◆ RECORDS SHOWN
--- BEGIN ---
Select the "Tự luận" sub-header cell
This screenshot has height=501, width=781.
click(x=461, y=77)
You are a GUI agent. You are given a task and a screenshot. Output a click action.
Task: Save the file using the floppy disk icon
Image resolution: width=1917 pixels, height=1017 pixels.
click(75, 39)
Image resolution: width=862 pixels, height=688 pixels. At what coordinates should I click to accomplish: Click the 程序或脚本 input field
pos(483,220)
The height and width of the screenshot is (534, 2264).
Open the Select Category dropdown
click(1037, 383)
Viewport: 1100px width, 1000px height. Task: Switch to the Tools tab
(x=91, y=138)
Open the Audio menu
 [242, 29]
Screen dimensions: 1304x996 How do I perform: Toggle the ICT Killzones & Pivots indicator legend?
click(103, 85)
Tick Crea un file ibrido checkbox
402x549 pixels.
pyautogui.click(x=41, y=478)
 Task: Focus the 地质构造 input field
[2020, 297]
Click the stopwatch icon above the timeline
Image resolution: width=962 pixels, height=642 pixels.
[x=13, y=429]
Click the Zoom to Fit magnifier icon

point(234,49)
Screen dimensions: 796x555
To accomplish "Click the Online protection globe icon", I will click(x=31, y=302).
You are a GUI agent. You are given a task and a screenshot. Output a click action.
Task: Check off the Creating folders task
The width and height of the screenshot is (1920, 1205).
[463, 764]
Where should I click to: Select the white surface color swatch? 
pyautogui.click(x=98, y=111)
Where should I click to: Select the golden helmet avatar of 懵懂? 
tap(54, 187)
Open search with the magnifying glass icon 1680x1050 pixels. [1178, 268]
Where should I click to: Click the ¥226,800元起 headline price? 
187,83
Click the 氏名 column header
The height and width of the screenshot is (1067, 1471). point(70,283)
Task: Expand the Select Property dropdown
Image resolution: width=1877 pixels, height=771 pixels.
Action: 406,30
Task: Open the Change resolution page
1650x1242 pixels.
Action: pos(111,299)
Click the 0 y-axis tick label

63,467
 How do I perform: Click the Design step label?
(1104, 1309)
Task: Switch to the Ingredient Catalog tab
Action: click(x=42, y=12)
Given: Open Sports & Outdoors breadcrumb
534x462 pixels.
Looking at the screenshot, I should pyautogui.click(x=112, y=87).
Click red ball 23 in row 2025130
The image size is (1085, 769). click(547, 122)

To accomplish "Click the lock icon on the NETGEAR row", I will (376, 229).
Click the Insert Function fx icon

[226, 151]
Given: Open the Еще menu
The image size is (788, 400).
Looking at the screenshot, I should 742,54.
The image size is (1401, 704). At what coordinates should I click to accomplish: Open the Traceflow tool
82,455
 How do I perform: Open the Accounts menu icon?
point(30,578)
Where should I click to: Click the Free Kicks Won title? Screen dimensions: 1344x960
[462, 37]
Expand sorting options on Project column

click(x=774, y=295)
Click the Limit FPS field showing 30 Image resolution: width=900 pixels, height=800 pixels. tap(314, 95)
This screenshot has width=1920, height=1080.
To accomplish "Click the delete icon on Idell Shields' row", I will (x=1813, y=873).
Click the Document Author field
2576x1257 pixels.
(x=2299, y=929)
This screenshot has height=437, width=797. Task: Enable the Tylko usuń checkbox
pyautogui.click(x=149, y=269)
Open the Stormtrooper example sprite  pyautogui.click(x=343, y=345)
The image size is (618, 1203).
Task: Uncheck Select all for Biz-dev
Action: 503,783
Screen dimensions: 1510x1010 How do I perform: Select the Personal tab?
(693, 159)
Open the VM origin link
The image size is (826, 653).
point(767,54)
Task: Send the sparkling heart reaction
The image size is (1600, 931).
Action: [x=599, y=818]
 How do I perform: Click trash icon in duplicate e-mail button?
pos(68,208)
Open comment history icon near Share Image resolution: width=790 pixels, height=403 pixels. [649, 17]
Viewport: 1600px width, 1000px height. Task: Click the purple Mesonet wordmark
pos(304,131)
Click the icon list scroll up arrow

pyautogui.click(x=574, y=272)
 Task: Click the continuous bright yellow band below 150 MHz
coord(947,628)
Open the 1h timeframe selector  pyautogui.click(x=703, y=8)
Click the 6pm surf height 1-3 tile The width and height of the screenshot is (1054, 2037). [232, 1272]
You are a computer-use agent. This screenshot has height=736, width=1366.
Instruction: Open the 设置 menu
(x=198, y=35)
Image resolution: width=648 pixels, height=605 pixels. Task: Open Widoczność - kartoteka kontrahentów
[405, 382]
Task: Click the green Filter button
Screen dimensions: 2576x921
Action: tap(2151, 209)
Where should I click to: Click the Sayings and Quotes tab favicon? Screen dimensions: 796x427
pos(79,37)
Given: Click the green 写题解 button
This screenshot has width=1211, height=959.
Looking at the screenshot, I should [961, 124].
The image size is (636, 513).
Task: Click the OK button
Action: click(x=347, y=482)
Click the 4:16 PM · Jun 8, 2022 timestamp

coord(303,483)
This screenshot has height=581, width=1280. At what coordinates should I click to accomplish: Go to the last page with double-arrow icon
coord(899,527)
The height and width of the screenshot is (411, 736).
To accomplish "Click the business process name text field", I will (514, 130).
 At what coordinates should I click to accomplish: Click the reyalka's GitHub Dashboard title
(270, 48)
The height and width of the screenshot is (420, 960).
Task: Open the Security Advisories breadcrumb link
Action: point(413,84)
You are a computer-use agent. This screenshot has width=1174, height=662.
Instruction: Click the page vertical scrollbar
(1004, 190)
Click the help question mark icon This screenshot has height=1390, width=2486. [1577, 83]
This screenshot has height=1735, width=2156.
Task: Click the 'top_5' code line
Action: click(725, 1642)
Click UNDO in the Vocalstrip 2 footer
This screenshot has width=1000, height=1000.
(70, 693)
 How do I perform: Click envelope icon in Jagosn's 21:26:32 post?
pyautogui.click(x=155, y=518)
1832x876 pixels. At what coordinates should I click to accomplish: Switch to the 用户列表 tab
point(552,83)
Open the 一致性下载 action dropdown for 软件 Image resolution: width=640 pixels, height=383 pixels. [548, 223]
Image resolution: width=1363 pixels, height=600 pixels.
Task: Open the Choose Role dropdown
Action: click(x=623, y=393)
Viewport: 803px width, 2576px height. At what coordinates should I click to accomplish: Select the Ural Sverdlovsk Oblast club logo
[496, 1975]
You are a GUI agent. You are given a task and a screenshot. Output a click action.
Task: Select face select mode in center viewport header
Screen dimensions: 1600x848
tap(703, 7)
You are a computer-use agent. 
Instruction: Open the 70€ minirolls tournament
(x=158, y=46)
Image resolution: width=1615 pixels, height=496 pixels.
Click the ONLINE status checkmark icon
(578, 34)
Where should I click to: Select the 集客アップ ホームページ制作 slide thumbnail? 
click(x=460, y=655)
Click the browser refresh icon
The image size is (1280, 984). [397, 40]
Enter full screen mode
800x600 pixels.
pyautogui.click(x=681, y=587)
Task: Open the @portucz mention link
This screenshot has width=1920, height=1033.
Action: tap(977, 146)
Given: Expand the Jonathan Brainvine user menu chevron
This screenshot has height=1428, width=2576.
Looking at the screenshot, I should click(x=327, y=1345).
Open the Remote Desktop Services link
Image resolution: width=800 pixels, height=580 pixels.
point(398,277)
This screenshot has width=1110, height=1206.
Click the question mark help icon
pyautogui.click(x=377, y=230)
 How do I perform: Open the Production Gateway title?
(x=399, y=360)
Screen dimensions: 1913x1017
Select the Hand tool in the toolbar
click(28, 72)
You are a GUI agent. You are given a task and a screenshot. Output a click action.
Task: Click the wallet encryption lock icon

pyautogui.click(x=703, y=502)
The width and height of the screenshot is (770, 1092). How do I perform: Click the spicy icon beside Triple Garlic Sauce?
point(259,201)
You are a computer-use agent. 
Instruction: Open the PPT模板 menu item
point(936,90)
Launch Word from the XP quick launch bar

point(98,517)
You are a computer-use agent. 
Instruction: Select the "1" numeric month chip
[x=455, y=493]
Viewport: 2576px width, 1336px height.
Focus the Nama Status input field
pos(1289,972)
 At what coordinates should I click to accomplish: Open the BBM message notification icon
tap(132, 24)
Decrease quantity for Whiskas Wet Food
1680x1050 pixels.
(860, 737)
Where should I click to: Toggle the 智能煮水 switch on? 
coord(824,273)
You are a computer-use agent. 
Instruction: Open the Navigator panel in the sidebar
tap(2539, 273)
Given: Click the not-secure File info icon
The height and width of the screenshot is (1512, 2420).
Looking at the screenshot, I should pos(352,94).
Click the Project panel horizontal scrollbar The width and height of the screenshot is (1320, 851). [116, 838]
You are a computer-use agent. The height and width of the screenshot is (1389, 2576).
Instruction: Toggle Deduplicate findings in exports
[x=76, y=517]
--- END ---
◆ WRITTEN PROBLEM
Copy out the data above unchanged, starting at the line containing "Click the Limit" and ending with the line containing "pyautogui.click(x=574, y=272)", both lines included.

◆ EXERCISE RESULT
Click the Limit FPS field showing 30 Image resolution: width=900 pixels, height=800 pixels. tap(314, 95)
This screenshot has width=1920, height=1080.
To accomplish "Click the delete icon on Idell Shields' row", I will (x=1813, y=873).
Click the Document Author field
2576x1257 pixels.
(x=2299, y=929)
This screenshot has height=437, width=797. Task: Enable the Tylko usuń checkbox
pyautogui.click(x=149, y=269)
Open the Stormtrooper example sprite  pyautogui.click(x=343, y=345)
The image size is (618, 1203).
Task: Uncheck Select all for Biz-dev
Action: 503,783
Screen dimensions: 1510x1010 How do I perform: Select the Personal tab?
(693, 159)
Open the VM origin link
The image size is (826, 653).
point(767,54)
Task: Send the sparkling heart reaction
The image size is (1600, 931).
Action: [x=599, y=818]
 How do I perform: Click trash icon in duplicate e-mail button?
pos(68,208)
Open comment history icon near Share Image resolution: width=790 pixels, height=403 pixels. [649, 17]
Viewport: 1600px width, 1000px height. Task: Click the purple Mesonet wordmark
pos(304,131)
Click the icon list scroll up arrow

pyautogui.click(x=574, y=272)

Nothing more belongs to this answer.